ShinyHunters' second Instructure breach — Free-For-Teacher was the seam

ShinyHunters has now claimed two compromises of Instructure inside eight months. The first was the Salesloft/Drift OAuth-token theft in September 2025, which the same actor used to pivot into the company’s Salesforce environment and exfiltrate customer-relationship data. The second, claimed on 7 May, came after Instructure had publicly told customers the first incident was contained, and was staged precisely as proof that it wasn’t. The group also pushed its leak deadline from 6 May to 12 May to give affected schools time to negotiate directly.

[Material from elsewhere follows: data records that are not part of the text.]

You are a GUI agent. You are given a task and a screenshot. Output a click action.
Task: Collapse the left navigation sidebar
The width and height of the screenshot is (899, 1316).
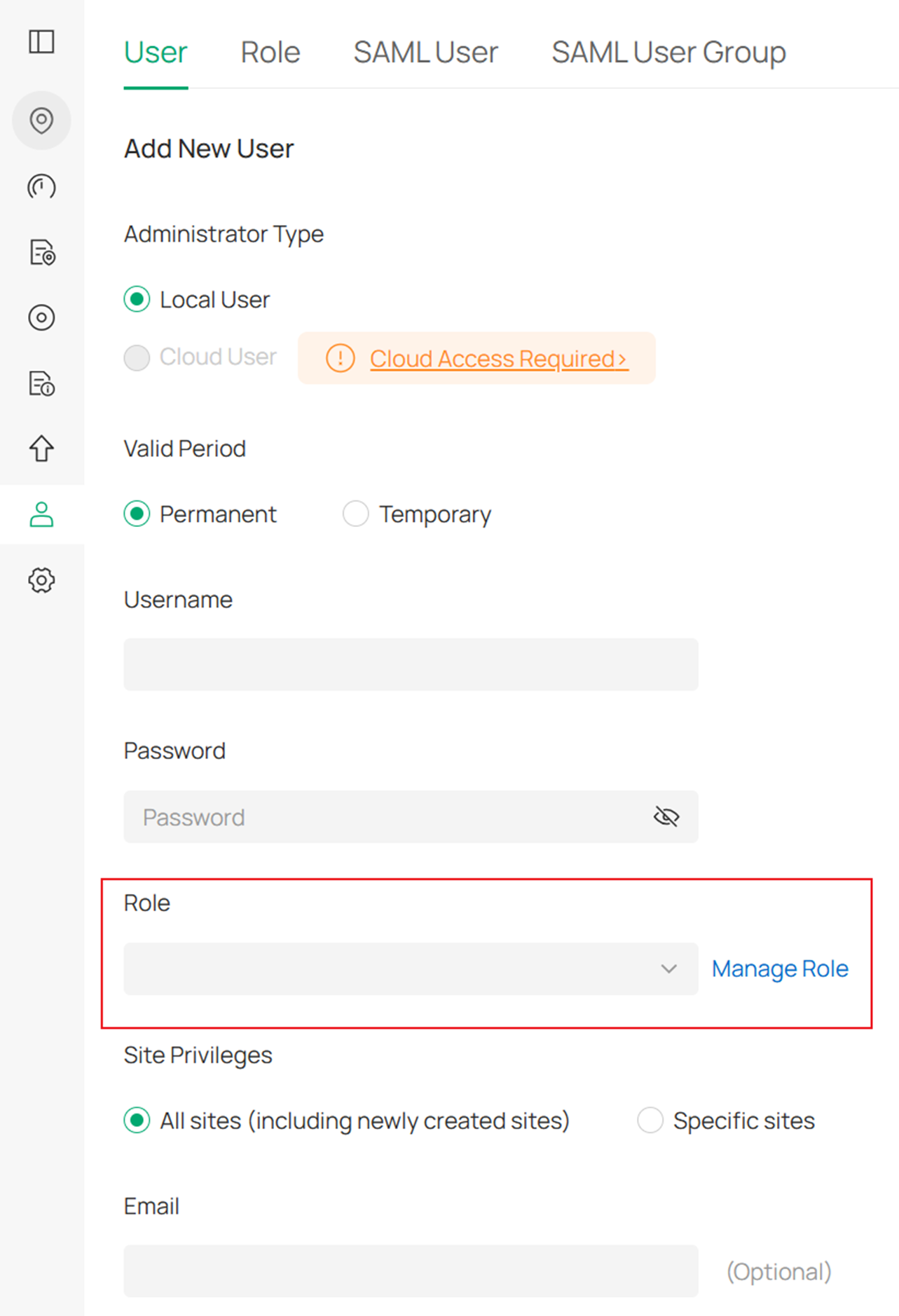tap(41, 42)
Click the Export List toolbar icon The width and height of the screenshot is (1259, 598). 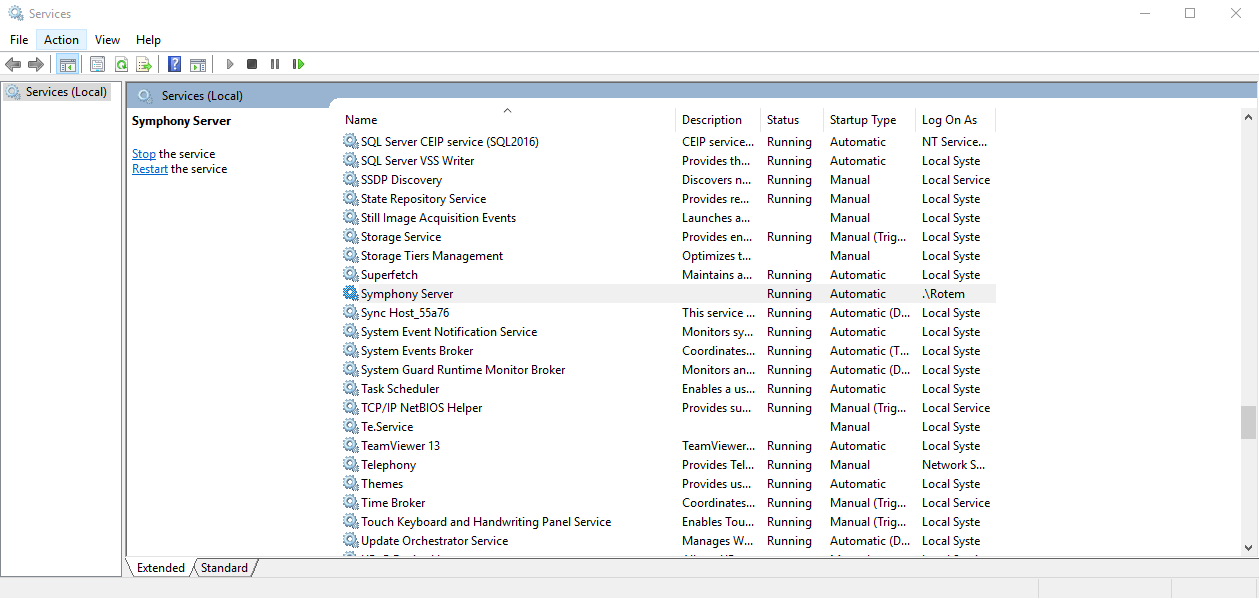[x=144, y=64]
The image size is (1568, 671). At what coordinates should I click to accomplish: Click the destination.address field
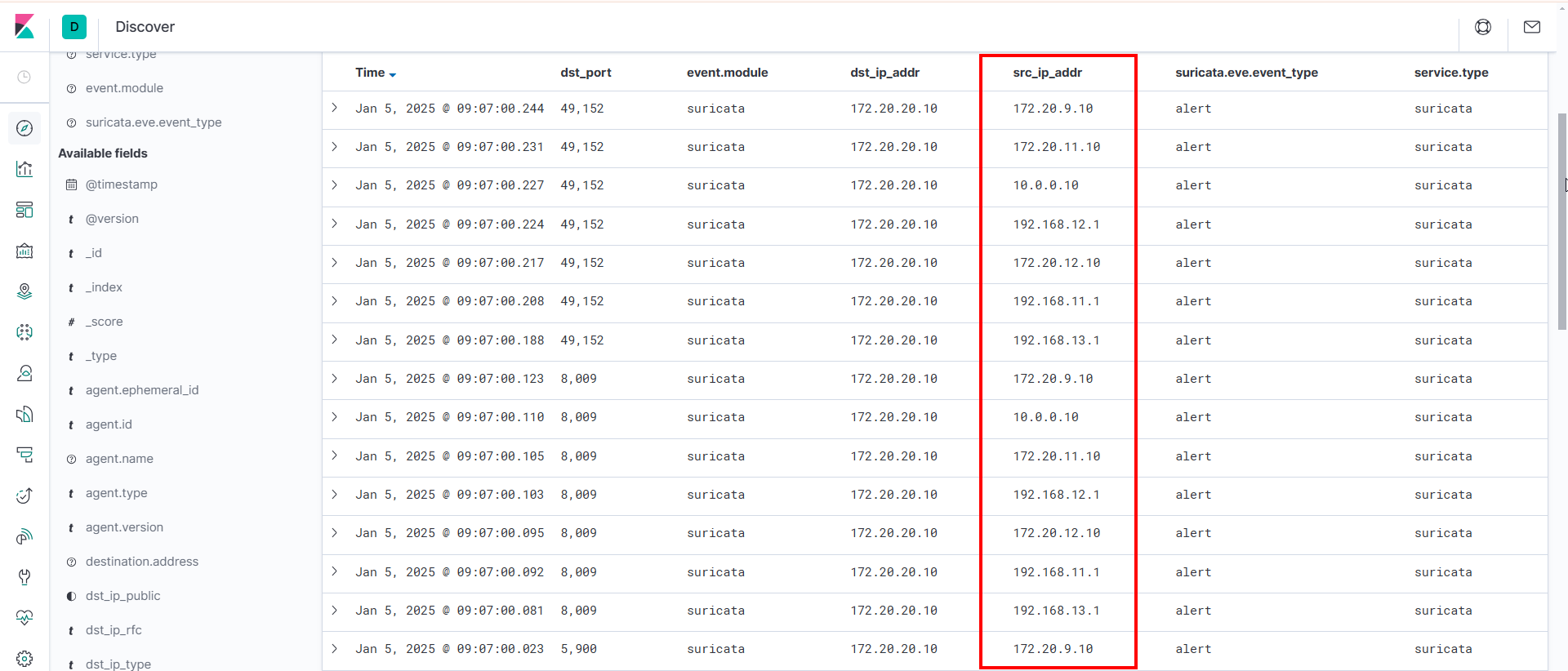142,562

The technically interesting detail this time is the foothold. Per Instructure’s own statement, the 7 May intrusion ran through the Free-For-Teacher account program — a self-serve, no-validation tier of Canvas where any teacher, or anyone claiming to be one, could spin up a free instance of the platform. That tier sat inside the same production trust boundary as the paid environment used by roughly 9,000 schools, plus the Canvas-on-Canvas corporate customers reportedly including Amazon, Apple, US healthcare institutions, and a number of cities and US states. Instructure has subsequently announced it is permanently shutting the Free-For-Teacher program down. That is a clear concession that the architecture, not just the operational hygiene, was the bug.

The pattern is not specific to Instructure. Free tiers, trial environments, partner-developer sandboxes, evaluation tenants — these accumulate inside SaaS estates and quietly inherit the same database, the same internal APIs, and often the same identity surface as the paying enterprise tenants. The product organisation treats them as low-risk because the customer commitment is low. The threat actor treats them as the cheapest path into the production trust boundary. The customer paying eight figures for the platform finds out about the architectural seam in the breach notification.

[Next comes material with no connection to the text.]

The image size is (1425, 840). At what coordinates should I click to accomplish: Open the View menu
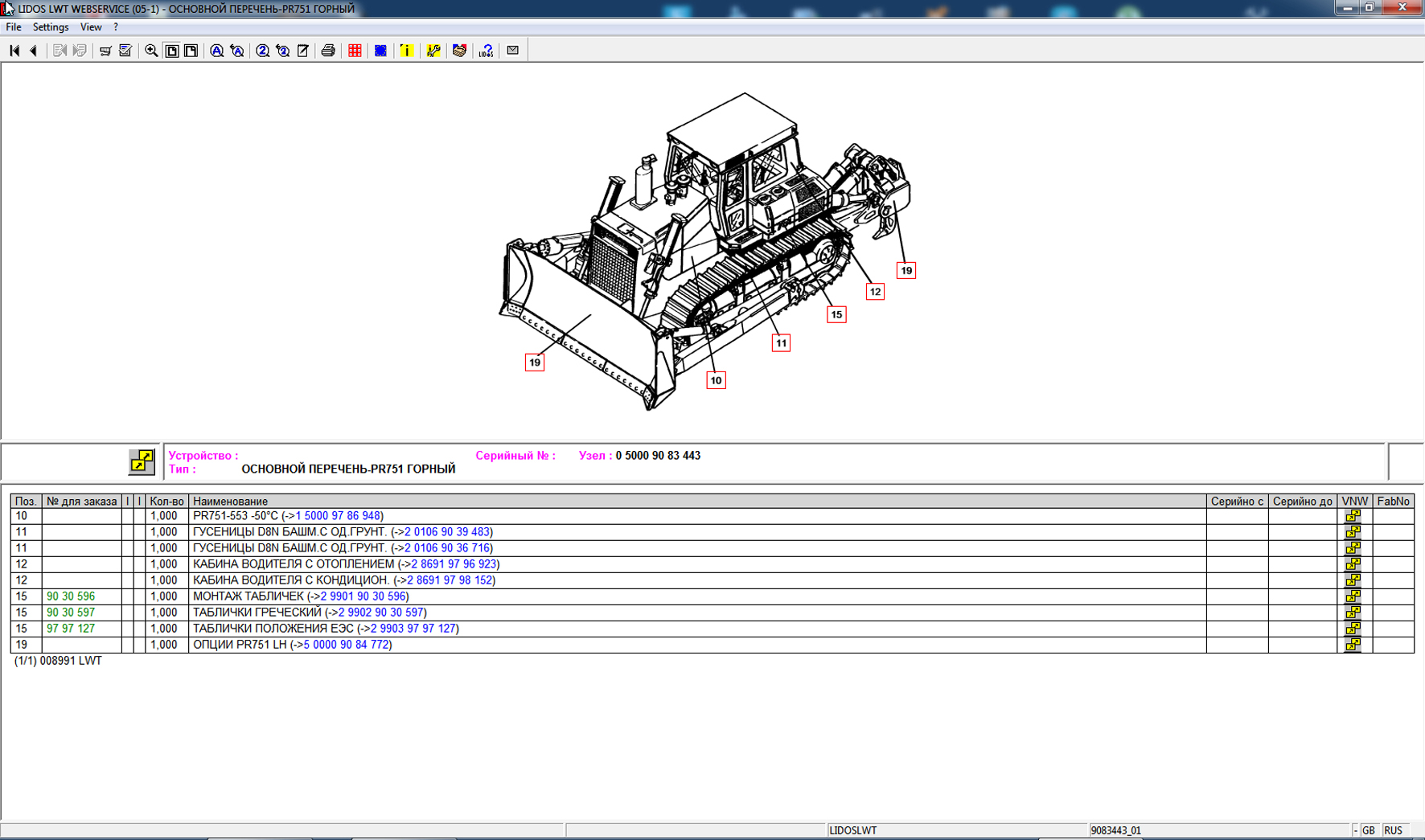pyautogui.click(x=90, y=27)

A few notes on what the attack chain seems to have looked like. Reporting from Dark Reading, TechCrunch and Malwarebytes converges on the same picture: ShinyHunters used a Free-For-Teacher account, or a chain of them, to obtain the access required to modify the splash pages served to logged-in students and teachers across paid Canvas instances. A Georgia Tech student supplied screenshots of the new defacement on 7 May. Instructure took Canvas, Canvas Beta and Canvas Test offline that evening, restored service the following morning, and then announced the Free-For-Teacher shutdown. The actor’s leak-site post moved the threatened-data-publication deadline from 6 May to 12 May, with the option for individual schools to negotiate directly. The negotiation-with-the-victim’s-customers move is itself novel; it puts the leverage on the institution that has the most compliance exposure (the school) rather than on the vendor that has the cheque book (Instructure). For SaaS vendors with a federated-customer base, that is a structurally different threat model from the more familiar single-vendor extortion.

Three things worth pulling out for defenders.

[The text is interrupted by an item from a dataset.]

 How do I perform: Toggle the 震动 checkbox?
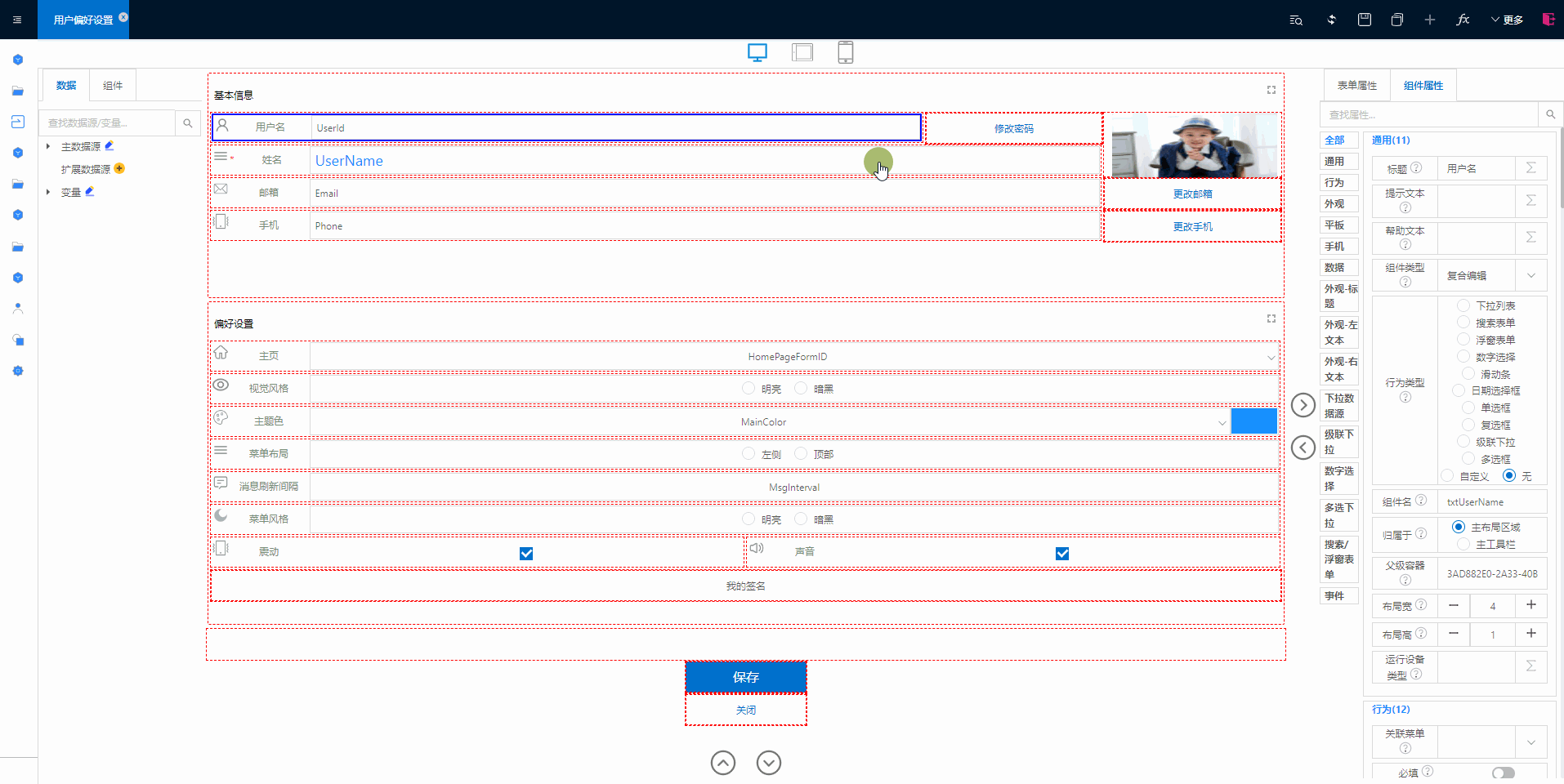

First, the question to ask of any major SaaS supplier has now changed shape. Procurement-stage due diligence has historically been about controls (encryption, certifications, residency). The question that matters in 2026 is architectural: what other tiers, trial programs, sandbox tenants or self-serve flows on this platform sit inside the same blast radius as my tenant? “What’s the Free-For-Teacher equivalent on this platform?” is now a procurement-stage question, not an incident-response one. It is also a question that a lot of vendors will need to think about for the first time.

Second, extortion deadlines have stopped being one-shot. The ShinyHunters move from a 6 May to 12 May deadline, staged as a re-compromise rather than as a missed countdown, is a small but interesting evolution. Incident-response playbooks built on the assumption of single-window leverage need to be updated to handle a posture in which the actor has demonstrably retained or re-acquired access during the negotiation window. That is a different decision tree, particularly around interim public communications.

Third, this is the second major education-sector SaaS compromise in a month — Instructure on 1 and 7 May, PowerSchool earlier in the cluster — both routed through the access layer rather than through the data itself. The trust boundary in this sector has moved. The data is centralised, the access layer is fragmented, and the access layer is what the attackers are working on.

For schools running Canvas this week, the operational picture is bleak — finals being held in environments where students cannot view their grades, contact their professors or submit work. For everyone running anything on a major SaaS estate, the broader picture is the bit worth keeping. The free tier you do not pay for is somebody else’s foothold into the platform you do.